Based on feedback from AWS solution architecture perspectives (storage, partner/SaaS, public sector/healthcare, and generative AI/business value), I added a set of enterprise readiness documents covering:

Production readiness checklist — Demo/PoC/Production maturity levels with security, audit, DR, and operations checklists
Permission consistency and cache invalidation model — ACL change propagation flow, max delay (RPO-style), emergency revocation procedure
FSx for ONTAP sizing and performance guide — Scale-based configurations (10K/100K/1M files), S3 AP considerations, QoS design
Partner / SaaS deployment patterns — Multi-tenant isolation (account/SVM/hybrid), cost estimation templates
Governance and audit log design — Audit log schema (JSON), Responsible AI, Guardrails policy examples, industry use cases (healthcare, government, finance, education)
RAG and Agent evaluation metrics — 4-axis evaluation framework with PoC report template
Safe experimentation guide — Safe scope definition, prohibited actions, rollback procedures

I also added a permission test suite (31 scenarios) covering ACL filtering, group nesting, inherited permissions, fail-closed behavior, permission propagation, and edge cases — all passing.

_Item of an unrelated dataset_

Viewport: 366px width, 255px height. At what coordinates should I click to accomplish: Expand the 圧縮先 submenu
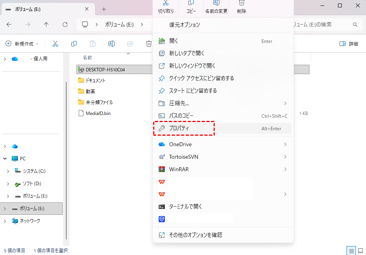click(x=222, y=103)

All documentation is available in 8 languages (Japanese, English, Korean, Simplified Chinese, Traditional Chinese, French, German, Spanish).

Update: v4.3 Delivery Status (2026-05-28)

The following items from the original "What's Next" list have been delivered in v4.3:

Feature	Status	Details
KB Auto-Sync pending/commit model	✅ Delivered	Inventory updates keyed on job `SUCCEEDED`. Failed jobs no longer mask unprocessed changes
Capacity Guardrails BREAK_GLASS mode	✅ Delivered	Emergency bypass with SNS audit trail + structured audit log. 3-mode evaluation (ENFORCE / DRY_RUN / BREAK_GLASS)
Hybrid Search	✅ Delivered	`kbSearchType=HYBRID` CDK context parameter. Semantic + keyword search toggle in chat UI
RAG Evaluation Pipeline	✅ Delivered	RAGAS-based quality metrics in `tests/rag-evaluation/`. 4-axis evaluation framework (business KPI, RAG quality, permission control, agent performance)

Additionally, documentation quality improvements were applied based on AWS Solutions Architect lens review:

Architecture Decision Records: Fixed Smart Routing cost comparison logic (weighted average ~$0.005/query with 60% Haiku routing, ~50% cost reduction vs all-Sonnet)
Transfer Family verification: Added production HostKey verification guidance
Partner Central MCP integration: Applied least-privilege IAM policy (7 specific actions instead of wildcard)

Full changelog: v4.3.0 Release

Update: Industry Demo Data Packs

I also added industry-specific demo data packs covering 8 sectors (35 documents with permission metadata):

Sector	Documents	Permission Groups	S3AP UC
Government	5	政策企画課, 財政課, 危機管理課	UC16
Healthcare	5	内科, 看護部, 薬剤部	UC5
Legal	5	法務部	UC1
Manufacturing	5	品質管理部, 生産管理部	UC3
Construction	5	設計部, 工事管理部	UC10
Education	5	研究室, 教務課	UC13
Insurance	5	損害査定部, 不正対策室	UC14

Each pack demonstrates department-level access control with realistic Japanese business documents. The packs integrate with the FSx for ONTAP S3AP Serverless Patterns repository — processing results from those 17 UCs can be used as RAG search sources in this project.